Le plafond de verre est-il un mythe ?
“Plus on monte dans l’échelle hiérarchique, plus l’environnement est compétitif. Les femmes ont plus peur que les hommes. Nous le savons, par exemple, grâce à des expériences au cours desquelles les sujets doivent accomplir une tâche dans des conditions de plus en plus compétitives. Les femmes renoncent plus rapidement car cela génère du stress chez elles. A contrario, les hommes ont tendance à se montrer plus performants.”
“Dans le même ordre d’idées, on constate que les femmes choisissent plus souvent le statut d’indépendant comme activité complémentaire que les hommes, dont c’est la plupart du temps la profession principale. Ceux-ci voient généralement plus grand et envisagent plus rapidement à développer leur entreprise. L’aversion au risque des femmes et l’assurance des hommes sont bien documentées.”
C’est une question d’hormones ?
“Le comportement au risque, oui. On le voit chez les adolescents, par exemple. Dès que les garçons entrent dans la puberté, ils deviennent plus téméraires. Cela est lié à l’augmentation de la testostérone”
Le plafond de verre est donc un choix ?
“Les postes de direction sont souvent assez rigides et offrent peu de flexibilité. Il faut prester beaucoup d’heures et être disponible à tout moment, ce qui est difficile à combiner avec une famille. Beaucoup de femmes se retirent d’un environnement compétitif lorsqu’elles ont un enfant. Ces recherches ont été menées, entre autres, par l’économiste belge Marianne Bertrand de l’université de Chicago. Elle a suivi un groupe de 10.000 étudiants en MBA de 1990 à 2006. Il s’est avéré qu’un an après l’obtention de leur diplôme, hommes et femmes gagnaient à peu près la même chose. Au bout de neuf ans, les hommes empochaient 60% de plus que les femmes. L’arrivée des enfants est sans aucun doute le facteur déterminant lorsqu’on tente d’expliquer cette différence. Plus le nombre d’enfants est élevé, plus l’écart se creuse, car les femmes se mettent alors à prester de moins en moins d’heures.”
“Comme principale source de motivation, ces femmes ont indiqué qu’elles estimaient que leur famille était plus importante et qu’elles pouvaient se le permettre parce que leur partenaire gagnait suffisamment.

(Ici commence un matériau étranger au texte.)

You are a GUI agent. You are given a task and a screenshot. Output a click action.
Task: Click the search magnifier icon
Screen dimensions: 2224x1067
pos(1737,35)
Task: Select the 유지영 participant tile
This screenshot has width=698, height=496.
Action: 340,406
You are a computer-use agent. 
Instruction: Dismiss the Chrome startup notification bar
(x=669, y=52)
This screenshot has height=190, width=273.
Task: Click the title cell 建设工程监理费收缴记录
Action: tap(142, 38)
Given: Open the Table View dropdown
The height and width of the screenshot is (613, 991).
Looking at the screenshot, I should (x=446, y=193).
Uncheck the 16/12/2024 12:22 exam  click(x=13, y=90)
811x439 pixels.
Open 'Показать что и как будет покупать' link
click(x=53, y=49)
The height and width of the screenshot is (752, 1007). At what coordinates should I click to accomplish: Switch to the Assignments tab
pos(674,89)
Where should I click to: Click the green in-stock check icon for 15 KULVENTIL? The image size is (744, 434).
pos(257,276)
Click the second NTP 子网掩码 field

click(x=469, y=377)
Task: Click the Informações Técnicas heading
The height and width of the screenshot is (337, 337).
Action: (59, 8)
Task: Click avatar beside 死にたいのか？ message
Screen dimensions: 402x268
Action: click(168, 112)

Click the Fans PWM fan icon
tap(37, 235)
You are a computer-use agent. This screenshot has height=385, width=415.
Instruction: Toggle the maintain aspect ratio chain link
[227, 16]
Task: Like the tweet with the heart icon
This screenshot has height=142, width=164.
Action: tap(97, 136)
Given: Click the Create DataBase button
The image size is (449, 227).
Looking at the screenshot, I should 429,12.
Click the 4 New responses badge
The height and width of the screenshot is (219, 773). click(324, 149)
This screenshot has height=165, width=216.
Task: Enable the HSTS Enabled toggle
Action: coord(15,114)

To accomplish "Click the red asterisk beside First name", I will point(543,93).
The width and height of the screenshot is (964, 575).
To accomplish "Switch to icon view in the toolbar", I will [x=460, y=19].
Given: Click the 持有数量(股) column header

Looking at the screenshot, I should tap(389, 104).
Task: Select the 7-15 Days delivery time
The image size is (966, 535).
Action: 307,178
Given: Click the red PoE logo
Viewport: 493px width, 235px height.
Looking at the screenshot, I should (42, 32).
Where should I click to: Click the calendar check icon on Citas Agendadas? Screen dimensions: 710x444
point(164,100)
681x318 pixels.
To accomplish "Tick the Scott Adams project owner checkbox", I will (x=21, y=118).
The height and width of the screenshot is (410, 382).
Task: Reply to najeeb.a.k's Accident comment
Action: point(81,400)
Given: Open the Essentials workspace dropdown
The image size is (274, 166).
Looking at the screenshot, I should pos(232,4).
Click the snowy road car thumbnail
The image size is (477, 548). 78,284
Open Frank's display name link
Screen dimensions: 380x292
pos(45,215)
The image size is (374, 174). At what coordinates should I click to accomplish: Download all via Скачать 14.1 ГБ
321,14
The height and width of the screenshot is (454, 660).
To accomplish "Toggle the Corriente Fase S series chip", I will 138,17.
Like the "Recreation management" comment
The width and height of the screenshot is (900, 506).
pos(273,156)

C’est dommage que leur potentiel intellectuel ne soit pas suffisamment exploité, mais elles n’en souffrent pas.”
Les quotas mis en place pour qu’il y ait plus de femmes dans les comités exécutifs sont-ils absurdes ?
“En matière de décision politique et éthique, je suis en faveur des quotas. Quand on sait que les femmes ont généralement des expériences de vie et des priorités différentes, il n’est pas juste selon moi que leurs intérêts soient principalement défendus par des hommes.”
“En revanche, dans le monde des entreprises et des universités, les quotas présentent surtout des inconvénients à mes yeux. C’est comme si les femmes étaient contraintes d’avancer avec un stigmate. Les recherches montrent que la discrimination positive sape la confiance en soi des travailleurs, car une employée n’a jamais la certitude d’avoir été engagée sur la base de ses qualités. En outre, les quotas sont discriminatoires à l’égard des hommes qualifiés et motivés.”
“Les quotas augmentent en effet le nombre de modèles féminins, mais il me semble que les inconvénients l’emportent sur les avantages dans le monde des affaires. De plus, leur effet est limité. En Norvège, par exemple, depuis 2006, il est obligatoire d’attirer 40% de femmes dans les conseils d’administration des sociétés cotées en Bourse, mais il s’avère que ces modèles ont peu d’impact sur les échelons inférieurs et que les femmes n’accèdent pas plus fréquemment aux postes de direction.”